Top of ENTRIES SUPPLIED

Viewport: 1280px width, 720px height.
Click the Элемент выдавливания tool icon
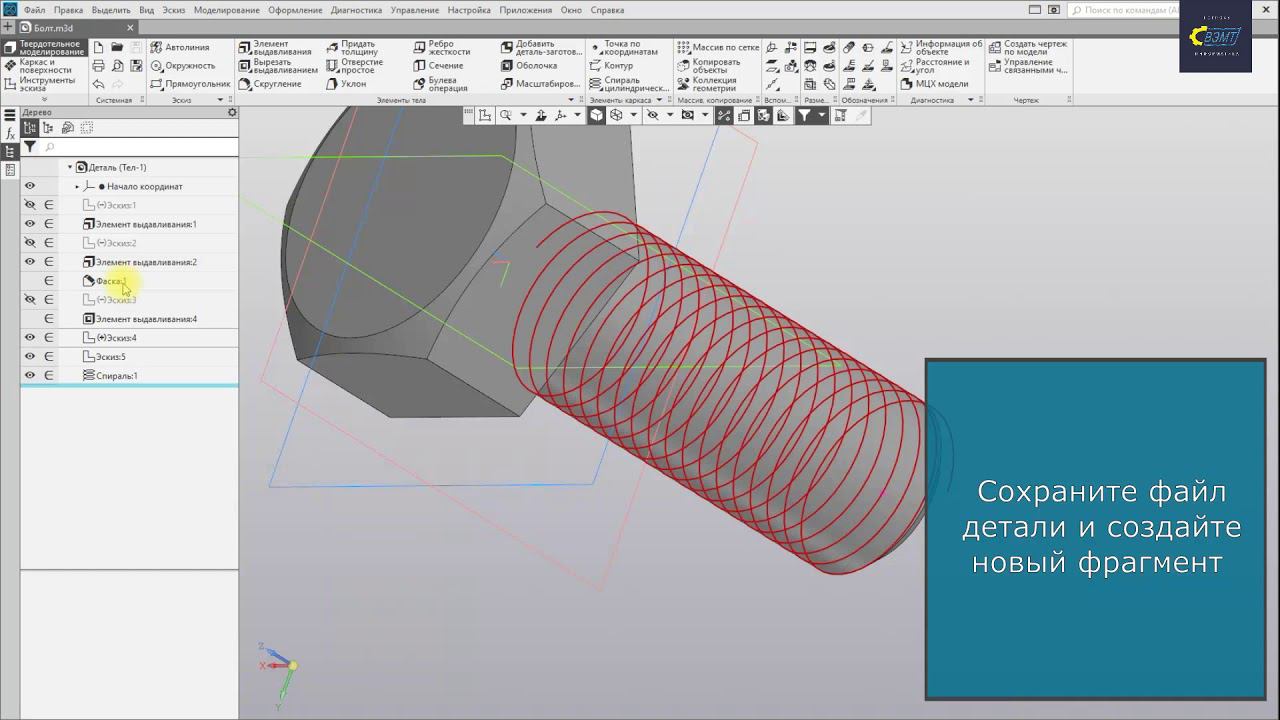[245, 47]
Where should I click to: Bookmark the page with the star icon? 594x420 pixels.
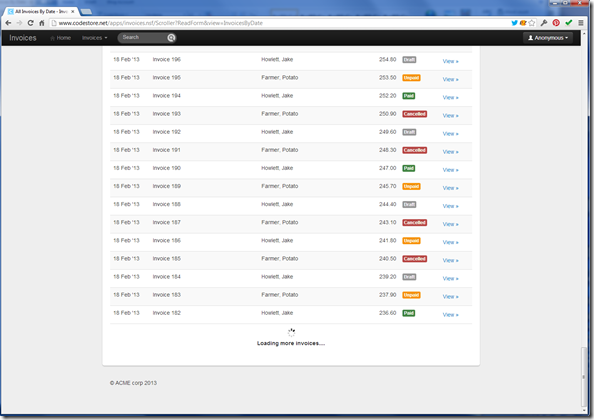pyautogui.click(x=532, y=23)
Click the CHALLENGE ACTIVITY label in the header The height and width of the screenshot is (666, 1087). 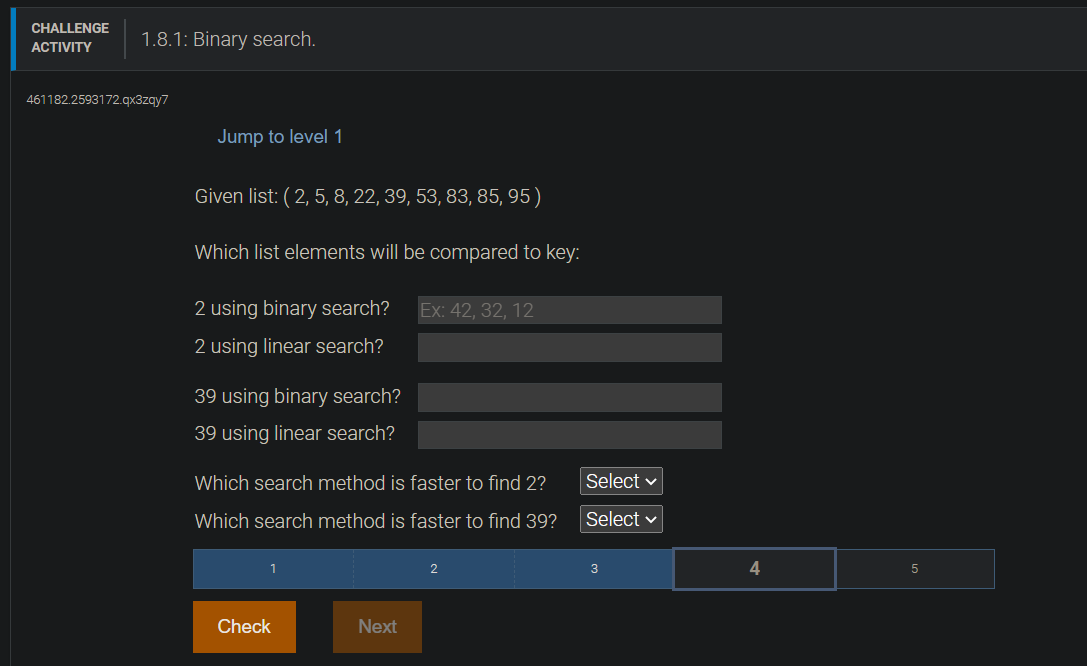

Bottom of ENTRIES SUPPLIED
Top of ENTRIES SUPPLIED

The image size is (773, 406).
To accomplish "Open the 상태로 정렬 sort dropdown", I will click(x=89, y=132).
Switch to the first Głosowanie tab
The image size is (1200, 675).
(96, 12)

Bottom of ENTRIES SUPPLIED

▶ **PROBLEM**
Would you copy the lines above exactly, starting with the one that has "Click the Элемент выдавливания tool icon" and ending with the one that has "Click the CHALLENGE", both included, without the pictures?

▶ **SOLUTION TO THIS PROBLEM**
Click the Элемент выдавливания tool icon
[245, 47]
Where should I click to: Bookmark the page with the star icon? 594x420 pixels.
pyautogui.click(x=532, y=23)
Click the CHALLENGE ACTIVITY label in the header The height and width of the screenshot is (666, 1087). 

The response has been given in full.